Bad Bergzabern
25 Jahre verschollen: Wertvolle Bronzetafel wieder da
Die Südpfälzische Kunstgilde Bad Bergzabern blickt auf eine lange Geschichte zurück. Gegründet wurde der Verein im Jahr 1958. In all diesen Jahrzehnten residierte der Kunstverein, der Kunstschaffende und Kunstliebhaber unter einem Dach vereint, an drei verschiedenen Standorten in der Kurstadt. Die wohl schwierigste Phase liegt gerade erst ein knappes Jahr zurück, denn bis zum Sommer 2025 war die Kunstgilde eine Zeit lang obdachlos. Dass diese Malaise einen Glücksmoment hervorrufen wird, kam für alle überraschend.

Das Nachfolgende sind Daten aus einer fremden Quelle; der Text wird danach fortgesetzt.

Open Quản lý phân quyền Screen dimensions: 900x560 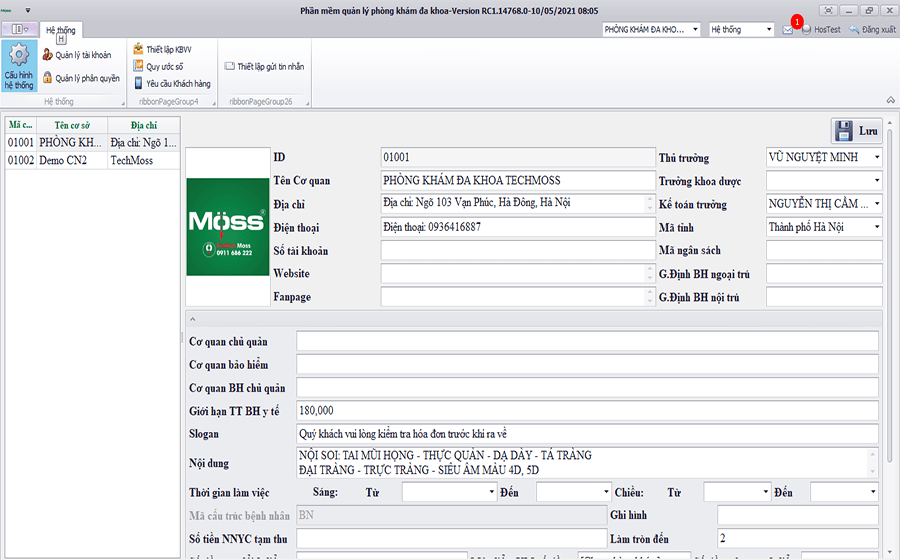(x=80, y=77)
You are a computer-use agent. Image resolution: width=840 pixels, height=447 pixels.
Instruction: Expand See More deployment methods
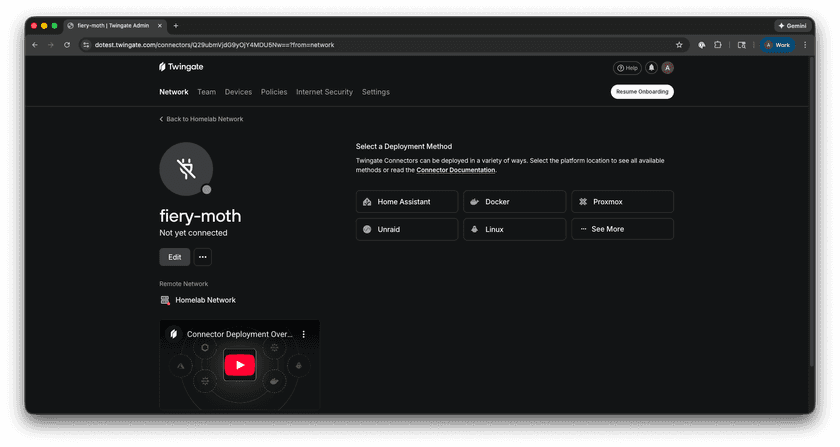click(x=622, y=229)
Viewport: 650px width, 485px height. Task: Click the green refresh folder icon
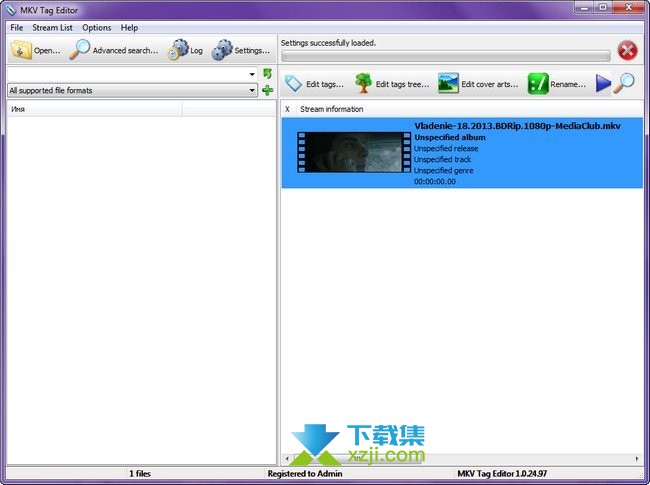(x=267, y=74)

Die erste Heimstätte des Vereins, die Wandelhalle im Kurpark, gibt es heute schon gar nicht mehr. An ihrer Stelle steht seit Anfang der 1980er-Jahre das Haus des Gastes. Für die Kunstgilde stand 1981 der Umzug ins Alte Rathaus an. Im Obergeschoss des Renaissancebaus fanden Ausstellungen, Lesungen und Konzerte statt. Damit auch jeder Passant erkennen kann, dass in diesem repräsentativen Bau im Herzen Bad Bergzaberns die Künste eine Heimat haben, wurde an der Außenwand eine durch den Künstler Herbert Lorenz geschaffene Bronzetafel angebracht. „Die hat damals schon 4000 Mark gekostet“, erzählt Christian Paulus, Vizepräsident des Vereins.

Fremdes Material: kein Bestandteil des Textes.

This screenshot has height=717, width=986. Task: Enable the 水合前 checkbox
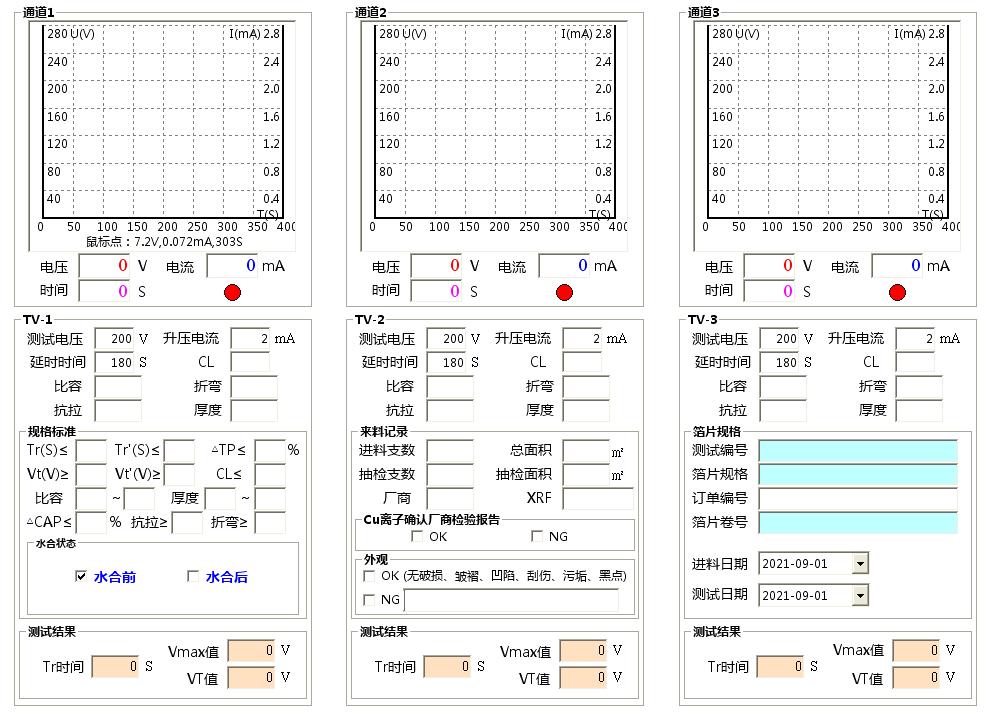pos(81,576)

Beim Umzug verschwindet die Bronzetafel
Bis zur Jahrtausendwende zierte die Tafel mit der Aufschrift „Südpfälzische Kunstgilde Bad Bergzabern, Gilde-Galerie“ die Fassade des Alten Rathauses. Dann stand für den Verein der nächste Umzug an. Es ging in ein historisches Gebäude des Schlosskomplexes in der Schlossgasse. Auf 130 Quadratmetern wurde im dortigen Obergeschoss ab dem Jahr 2000 Kunst in Bad Bergzabern präsentiert. Eine Sache fehlte allerdings: die Bronzetafel.
Niemand habe gewusst, wo sie ist, erzählt Paulus. Bekannt war lediglich, dass der Künstler Hans Ehrhardt aus Gossersweiler-Stein das wertvolle Stück Edelmetall am Alten Rathaus einst abmontiert hatte. Wo es eingelagert wurde, wusste offensichtlich nur er. Das Problem: Ehrhardt nahm das Wissen mit ins Grab. Denn als der Verein im Jahr 2000 in die Schlossgasse umzog, war der Künstler nicht mehr am Leben.
Aus Angst vor Diebstahl nicht im Freien aufgehängt
Für die Kunstgilde war die Bronzetafel verloren. Sie lebte nur noch in der Erinnerung langjähriger Mitglieder, eine Suche nach ihr gab es nicht mehr wirklich. Entsprechend groß war die Freude vor einigen Monaten. Zunächst einmal konnte der Verein die Rückkehr in seine angestammten Räume in Nachbarschaft zum Schloss und damit das Ende seiner Obdachlosigkeit feiern. Zwei Jahre lang war dort eine Not-Kita eingerichtet, weil in der eigentlichen Einrichtung ein großer Wasserschaden behoben werden musste. Als dann die Kartons, die im Speicher eingelagert waren, ausgeräumt wurden, um die Gildegalerie wieder einzurichten, war sie urplötzlich wieder da: die verloren geglaubte Bronzetafel. All die Jahre lag sie gut eingepackt unter etlichen Bildern und Gegenständen.
Selbstverständlich sollte das gute Stück wieder einen prominenten Platz am Domizil der Gilde bekommen. Die erste Idee, sie an der Außenwand in der Schlossgasse anzubringen, wurde allerdings verworfen. Man habe mehrfach gelesen, dass Bronzetafeln gestohlen wurden, erzählt Paulus. „Deshalb haben wir die Tafel nicht ins Freie gehängt.“ Stattdessen ziert das wertvolle Stück nun das Treppenhaus. Weil das rundum verglast ist, ist die Tafel auch von außen zu sehen. Und das wird auch so bleiben, denn verpackt wird das wertvolle Stück Edelmetall mit Sicherheit nicht mehr so schnell.